[Exercise objective]:
Produce a copy of every line in the records that holds the string "resolution".

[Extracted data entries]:
━━━

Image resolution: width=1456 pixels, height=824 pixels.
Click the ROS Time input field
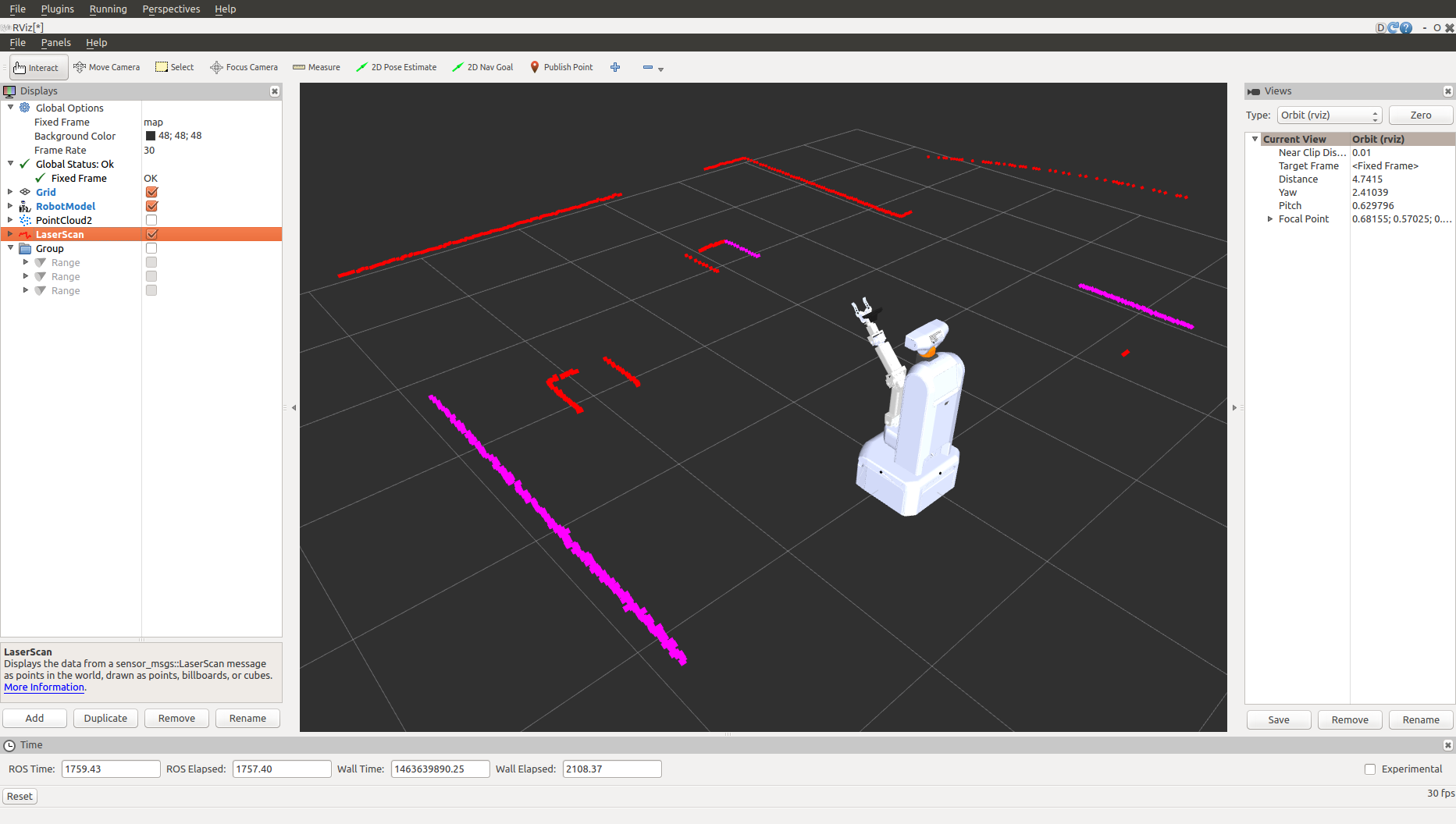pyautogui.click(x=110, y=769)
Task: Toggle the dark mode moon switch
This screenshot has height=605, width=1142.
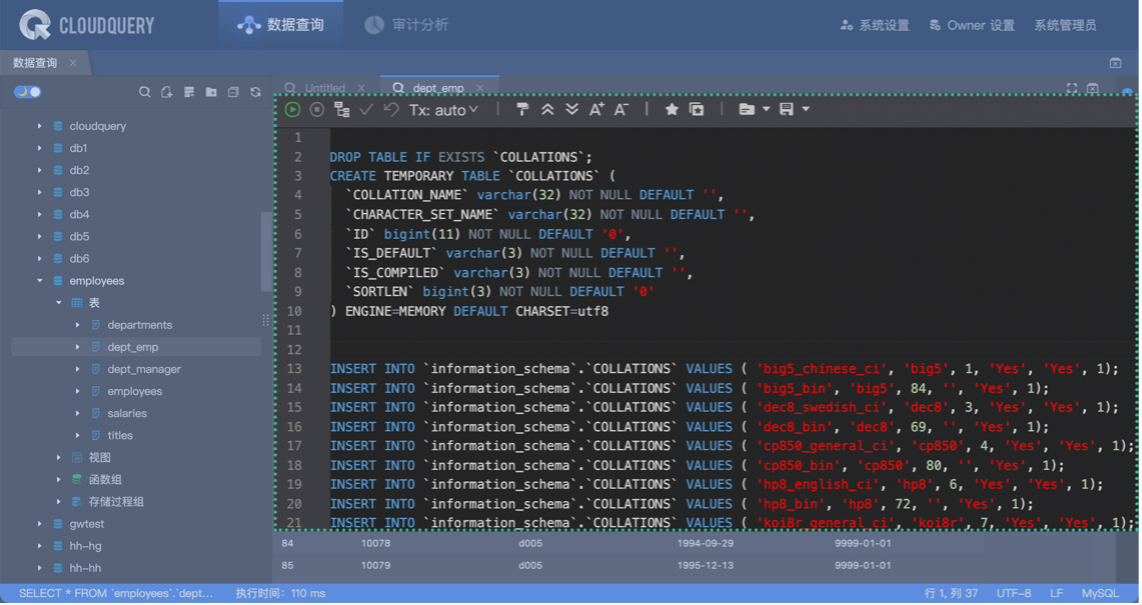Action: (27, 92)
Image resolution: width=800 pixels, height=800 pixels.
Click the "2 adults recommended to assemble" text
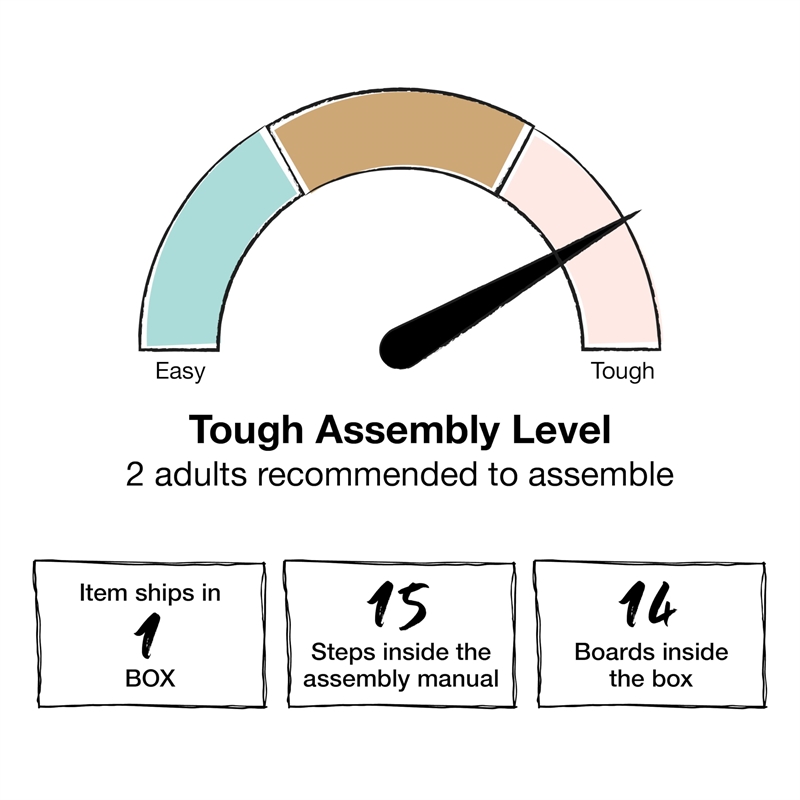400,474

━━━

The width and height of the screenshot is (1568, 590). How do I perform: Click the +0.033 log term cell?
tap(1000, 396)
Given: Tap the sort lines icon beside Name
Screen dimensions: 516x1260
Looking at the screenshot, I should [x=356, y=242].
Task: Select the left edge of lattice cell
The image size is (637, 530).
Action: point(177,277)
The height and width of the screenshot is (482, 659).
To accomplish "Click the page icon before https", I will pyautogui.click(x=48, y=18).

━━━

[Answer below]:
Image resolution: width=1456 pixels, height=824 pixels.
Image resolution: width=800 pixels, height=800 pixels.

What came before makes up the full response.